▶ [What the exercise asks] Collect every line of the records that contains the string "from", treating uppercase and lowercase letters as distinct. Reproduce each such line in full.

[Some records]
▬▬▬▬▬▬

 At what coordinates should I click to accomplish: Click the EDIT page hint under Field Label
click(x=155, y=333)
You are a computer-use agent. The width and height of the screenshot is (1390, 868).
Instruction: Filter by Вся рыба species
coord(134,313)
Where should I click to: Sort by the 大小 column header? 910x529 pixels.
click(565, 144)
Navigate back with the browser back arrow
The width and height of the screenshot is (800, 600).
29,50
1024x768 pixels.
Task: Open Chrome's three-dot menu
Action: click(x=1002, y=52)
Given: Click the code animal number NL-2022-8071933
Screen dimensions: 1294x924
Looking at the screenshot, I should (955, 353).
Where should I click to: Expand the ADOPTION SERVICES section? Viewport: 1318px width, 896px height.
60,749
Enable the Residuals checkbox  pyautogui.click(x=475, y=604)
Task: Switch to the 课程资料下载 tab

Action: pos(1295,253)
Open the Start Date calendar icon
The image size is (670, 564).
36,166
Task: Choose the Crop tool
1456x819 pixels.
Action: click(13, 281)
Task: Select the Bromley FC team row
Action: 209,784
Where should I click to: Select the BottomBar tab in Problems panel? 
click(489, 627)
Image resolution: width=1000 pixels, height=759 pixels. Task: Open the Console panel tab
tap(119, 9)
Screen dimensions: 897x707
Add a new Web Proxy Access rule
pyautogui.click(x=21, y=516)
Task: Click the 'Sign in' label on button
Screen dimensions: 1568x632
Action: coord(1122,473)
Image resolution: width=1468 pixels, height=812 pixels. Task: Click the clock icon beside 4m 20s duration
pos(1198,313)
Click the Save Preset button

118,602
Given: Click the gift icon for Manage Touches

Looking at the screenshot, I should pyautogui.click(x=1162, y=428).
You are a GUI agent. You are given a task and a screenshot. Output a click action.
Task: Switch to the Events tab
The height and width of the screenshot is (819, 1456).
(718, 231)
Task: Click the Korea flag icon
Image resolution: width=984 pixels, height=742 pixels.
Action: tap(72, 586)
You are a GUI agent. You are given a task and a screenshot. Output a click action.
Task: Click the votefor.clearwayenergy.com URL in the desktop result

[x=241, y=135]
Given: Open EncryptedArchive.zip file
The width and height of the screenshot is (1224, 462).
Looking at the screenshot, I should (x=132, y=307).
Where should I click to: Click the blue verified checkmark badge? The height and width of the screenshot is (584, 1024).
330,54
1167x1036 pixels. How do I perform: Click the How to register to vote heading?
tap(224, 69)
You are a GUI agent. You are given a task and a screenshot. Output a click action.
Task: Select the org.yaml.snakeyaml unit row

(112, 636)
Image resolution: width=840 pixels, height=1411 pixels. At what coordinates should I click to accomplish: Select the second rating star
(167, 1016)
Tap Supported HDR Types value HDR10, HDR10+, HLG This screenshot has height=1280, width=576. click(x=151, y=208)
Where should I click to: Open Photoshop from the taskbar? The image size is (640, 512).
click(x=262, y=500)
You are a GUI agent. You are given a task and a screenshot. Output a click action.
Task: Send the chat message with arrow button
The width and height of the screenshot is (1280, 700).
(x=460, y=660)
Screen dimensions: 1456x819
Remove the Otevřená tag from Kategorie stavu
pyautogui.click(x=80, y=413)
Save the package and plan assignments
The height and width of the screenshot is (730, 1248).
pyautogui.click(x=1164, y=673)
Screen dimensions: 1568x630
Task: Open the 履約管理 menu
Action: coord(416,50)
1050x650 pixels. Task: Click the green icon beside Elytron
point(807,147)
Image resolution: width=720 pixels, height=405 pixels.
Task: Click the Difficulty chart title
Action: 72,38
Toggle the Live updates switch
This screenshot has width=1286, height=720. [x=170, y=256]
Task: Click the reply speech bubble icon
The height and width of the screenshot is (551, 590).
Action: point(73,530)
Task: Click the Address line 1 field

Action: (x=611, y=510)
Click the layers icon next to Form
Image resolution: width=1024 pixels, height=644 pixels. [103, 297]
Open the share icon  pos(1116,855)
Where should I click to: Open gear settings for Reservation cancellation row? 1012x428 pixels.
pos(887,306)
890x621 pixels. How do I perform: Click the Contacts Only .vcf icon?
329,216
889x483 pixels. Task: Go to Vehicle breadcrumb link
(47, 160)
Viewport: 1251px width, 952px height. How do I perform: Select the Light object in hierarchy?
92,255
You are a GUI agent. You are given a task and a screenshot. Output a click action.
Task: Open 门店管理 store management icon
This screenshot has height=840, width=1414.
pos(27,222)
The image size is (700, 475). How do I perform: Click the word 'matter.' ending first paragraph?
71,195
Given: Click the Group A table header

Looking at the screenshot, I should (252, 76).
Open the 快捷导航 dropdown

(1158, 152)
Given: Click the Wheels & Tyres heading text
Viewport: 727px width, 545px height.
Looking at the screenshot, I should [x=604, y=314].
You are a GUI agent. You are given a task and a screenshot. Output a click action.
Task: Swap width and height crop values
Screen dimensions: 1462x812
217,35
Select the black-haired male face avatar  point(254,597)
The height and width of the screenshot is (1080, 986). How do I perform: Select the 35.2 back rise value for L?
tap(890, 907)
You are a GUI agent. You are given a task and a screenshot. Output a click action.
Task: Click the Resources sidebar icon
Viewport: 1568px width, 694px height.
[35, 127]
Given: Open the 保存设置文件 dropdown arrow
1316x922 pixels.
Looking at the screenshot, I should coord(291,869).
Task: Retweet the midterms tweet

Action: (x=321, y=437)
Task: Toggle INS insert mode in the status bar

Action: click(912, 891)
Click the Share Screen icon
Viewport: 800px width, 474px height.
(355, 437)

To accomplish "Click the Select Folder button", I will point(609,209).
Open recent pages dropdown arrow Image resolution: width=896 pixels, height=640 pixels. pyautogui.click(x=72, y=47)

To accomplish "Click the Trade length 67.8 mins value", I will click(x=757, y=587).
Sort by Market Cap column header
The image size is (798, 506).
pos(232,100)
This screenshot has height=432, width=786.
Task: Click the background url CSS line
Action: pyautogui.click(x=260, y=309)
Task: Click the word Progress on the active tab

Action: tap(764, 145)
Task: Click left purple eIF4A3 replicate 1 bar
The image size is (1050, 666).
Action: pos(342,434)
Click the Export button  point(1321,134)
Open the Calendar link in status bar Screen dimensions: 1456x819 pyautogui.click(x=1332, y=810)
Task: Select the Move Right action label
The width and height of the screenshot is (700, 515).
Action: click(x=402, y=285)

▬▬▬▬▬▬

▶ [Response to the task]
Where should I click to: Open Photoshop from the taskbar? The image size is (640, 512).
Remove the Otevřená tag from Kategorie stavu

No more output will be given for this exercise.